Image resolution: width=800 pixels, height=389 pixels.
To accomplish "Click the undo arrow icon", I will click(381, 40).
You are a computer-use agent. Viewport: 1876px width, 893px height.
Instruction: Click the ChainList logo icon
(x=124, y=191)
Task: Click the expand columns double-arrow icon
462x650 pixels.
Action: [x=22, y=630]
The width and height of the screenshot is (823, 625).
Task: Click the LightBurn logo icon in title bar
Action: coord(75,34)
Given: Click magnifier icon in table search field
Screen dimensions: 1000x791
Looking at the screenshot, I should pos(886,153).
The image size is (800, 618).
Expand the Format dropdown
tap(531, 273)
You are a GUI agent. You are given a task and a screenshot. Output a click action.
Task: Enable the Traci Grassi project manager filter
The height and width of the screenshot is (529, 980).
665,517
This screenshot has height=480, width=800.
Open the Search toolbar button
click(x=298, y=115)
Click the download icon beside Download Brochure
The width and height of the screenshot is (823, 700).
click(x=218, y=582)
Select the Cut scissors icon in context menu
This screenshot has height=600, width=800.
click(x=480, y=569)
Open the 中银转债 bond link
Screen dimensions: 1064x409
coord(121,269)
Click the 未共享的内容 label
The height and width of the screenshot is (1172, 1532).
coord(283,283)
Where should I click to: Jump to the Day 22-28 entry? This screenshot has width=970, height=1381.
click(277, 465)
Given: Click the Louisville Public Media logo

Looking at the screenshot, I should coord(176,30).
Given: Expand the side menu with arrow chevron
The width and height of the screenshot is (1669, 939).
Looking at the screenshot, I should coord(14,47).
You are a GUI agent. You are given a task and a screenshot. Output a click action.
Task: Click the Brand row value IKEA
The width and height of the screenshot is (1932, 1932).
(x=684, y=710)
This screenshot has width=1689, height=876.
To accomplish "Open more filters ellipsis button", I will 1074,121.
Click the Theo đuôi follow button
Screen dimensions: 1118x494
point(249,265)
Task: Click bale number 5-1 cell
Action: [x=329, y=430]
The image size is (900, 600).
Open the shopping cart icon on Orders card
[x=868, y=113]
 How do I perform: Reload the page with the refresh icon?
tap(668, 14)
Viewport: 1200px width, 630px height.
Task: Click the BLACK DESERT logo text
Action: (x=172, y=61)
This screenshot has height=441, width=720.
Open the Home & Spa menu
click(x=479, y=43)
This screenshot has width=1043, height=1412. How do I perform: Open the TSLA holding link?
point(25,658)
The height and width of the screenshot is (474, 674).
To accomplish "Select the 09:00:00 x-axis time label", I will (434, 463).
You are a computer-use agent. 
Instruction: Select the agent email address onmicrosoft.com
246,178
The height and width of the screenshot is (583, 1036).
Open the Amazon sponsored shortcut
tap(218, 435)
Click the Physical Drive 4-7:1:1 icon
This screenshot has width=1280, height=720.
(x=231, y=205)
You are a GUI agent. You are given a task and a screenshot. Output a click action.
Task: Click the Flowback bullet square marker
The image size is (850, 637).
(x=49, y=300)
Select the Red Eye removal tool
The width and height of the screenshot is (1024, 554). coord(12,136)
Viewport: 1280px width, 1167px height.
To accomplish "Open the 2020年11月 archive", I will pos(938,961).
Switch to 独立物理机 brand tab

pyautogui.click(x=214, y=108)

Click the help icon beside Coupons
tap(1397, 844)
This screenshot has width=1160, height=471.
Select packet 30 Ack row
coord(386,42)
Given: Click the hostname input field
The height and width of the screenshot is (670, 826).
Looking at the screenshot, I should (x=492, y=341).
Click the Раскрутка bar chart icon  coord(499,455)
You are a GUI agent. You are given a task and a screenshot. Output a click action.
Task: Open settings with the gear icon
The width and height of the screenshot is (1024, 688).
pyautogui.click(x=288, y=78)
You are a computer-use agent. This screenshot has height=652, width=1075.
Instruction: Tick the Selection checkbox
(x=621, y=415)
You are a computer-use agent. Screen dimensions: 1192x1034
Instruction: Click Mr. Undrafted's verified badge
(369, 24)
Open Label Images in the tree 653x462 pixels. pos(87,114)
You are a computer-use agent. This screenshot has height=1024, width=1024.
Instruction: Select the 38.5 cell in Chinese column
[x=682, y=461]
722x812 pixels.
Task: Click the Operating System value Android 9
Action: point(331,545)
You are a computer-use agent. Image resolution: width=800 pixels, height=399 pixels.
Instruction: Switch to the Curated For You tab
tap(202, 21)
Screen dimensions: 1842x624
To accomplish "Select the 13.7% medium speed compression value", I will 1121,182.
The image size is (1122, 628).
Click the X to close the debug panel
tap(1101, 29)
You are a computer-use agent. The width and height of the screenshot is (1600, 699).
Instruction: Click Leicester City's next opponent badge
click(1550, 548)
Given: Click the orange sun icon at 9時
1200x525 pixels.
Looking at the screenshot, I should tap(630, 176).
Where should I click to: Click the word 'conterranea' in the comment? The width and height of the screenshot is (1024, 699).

== Task brief ==
Nothing should be returned except the lines from the one containing "Task: Open settings with the gear icon" through the last line of the data, each restated word for word.

== Result ==
Task: Open settings with the gear icon
The width and height of the screenshot is (1024, 688).
pyautogui.click(x=288, y=78)
You are a computer-use agent. This screenshot has height=652, width=1075.
Instruction: Tick the Selection checkbox
(x=621, y=415)
You are a computer-use agent. Screen dimensions: 1192x1034
Instruction: Click Mr. Undrafted's verified badge
(369, 24)
Open Label Images in the tree 653x462 pixels. pos(87,114)
You are a computer-use agent. This screenshot has height=1024, width=1024.
Instruction: Select the 38.5 cell in Chinese column
[x=682, y=461]
722x812 pixels.
Task: Click the Operating System value Android 9
Action: point(331,545)
You are a computer-use agent. Image resolution: width=800 pixels, height=399 pixels.
Instruction: Switch to the Curated For You tab
tap(202, 21)
Screen dimensions: 1842x624
To accomplish "Select the 13.7% medium speed compression value", I will 1121,182.
The image size is (1122, 628).
Click the X to close the debug panel
tap(1101, 29)
You are a computer-use agent. The width and height of the screenshot is (1600, 699).
Instruction: Click Leicester City's next opponent badge
click(1550, 548)
Given: Click the orange sun icon at 9時
1200x525 pixels.
Looking at the screenshot, I should tap(630, 176).
Where should I click to: Click the word 'conterranea' in the comment? The width and height of the screenshot is (1024, 699).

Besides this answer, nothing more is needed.